> _PROMPT_: All records are to be retyped faithfully and completely.

(Records excerpted from a collection)
————————

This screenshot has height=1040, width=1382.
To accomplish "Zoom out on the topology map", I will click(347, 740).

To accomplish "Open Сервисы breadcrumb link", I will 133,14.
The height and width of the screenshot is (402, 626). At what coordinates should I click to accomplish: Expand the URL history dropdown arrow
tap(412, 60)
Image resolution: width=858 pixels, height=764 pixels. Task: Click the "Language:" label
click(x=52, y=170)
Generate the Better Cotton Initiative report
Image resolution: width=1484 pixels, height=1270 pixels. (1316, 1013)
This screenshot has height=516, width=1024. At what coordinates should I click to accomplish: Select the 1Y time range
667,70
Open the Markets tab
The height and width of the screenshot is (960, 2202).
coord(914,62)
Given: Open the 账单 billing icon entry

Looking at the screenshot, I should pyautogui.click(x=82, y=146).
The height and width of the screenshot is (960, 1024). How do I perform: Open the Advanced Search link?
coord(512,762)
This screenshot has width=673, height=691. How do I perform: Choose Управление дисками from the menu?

————————

> _ANSWER TO THE PROBLEM_:
This screenshot has height=1040, width=1382.
To accomplish "Zoom out on the topology map", I will click(347, 740).

To accomplish "Open Сервисы breadcrumb link", I will 133,14.
The height and width of the screenshot is (402, 626). At what coordinates should I click to accomplish: Expand the URL history dropdown arrow
tap(412, 60)
Image resolution: width=858 pixels, height=764 pixels. Task: Click the "Language:" label
click(x=52, y=170)
Generate the Better Cotton Initiative report
Image resolution: width=1484 pixels, height=1270 pixels. (1316, 1013)
This screenshot has height=516, width=1024. At what coordinates should I click to accomplish: Select the 1Y time range
667,70
Open the Markets tab
The height and width of the screenshot is (960, 2202).
coord(914,62)
Given: Open the 账单 billing icon entry

Looking at the screenshot, I should pyautogui.click(x=82, y=146).
The height and width of the screenshot is (960, 1024). How do I perform: Open the Advanced Search link?
coord(512,762)
This screenshot has width=673, height=691. How do I perform: Choose Управление дисками from the menu?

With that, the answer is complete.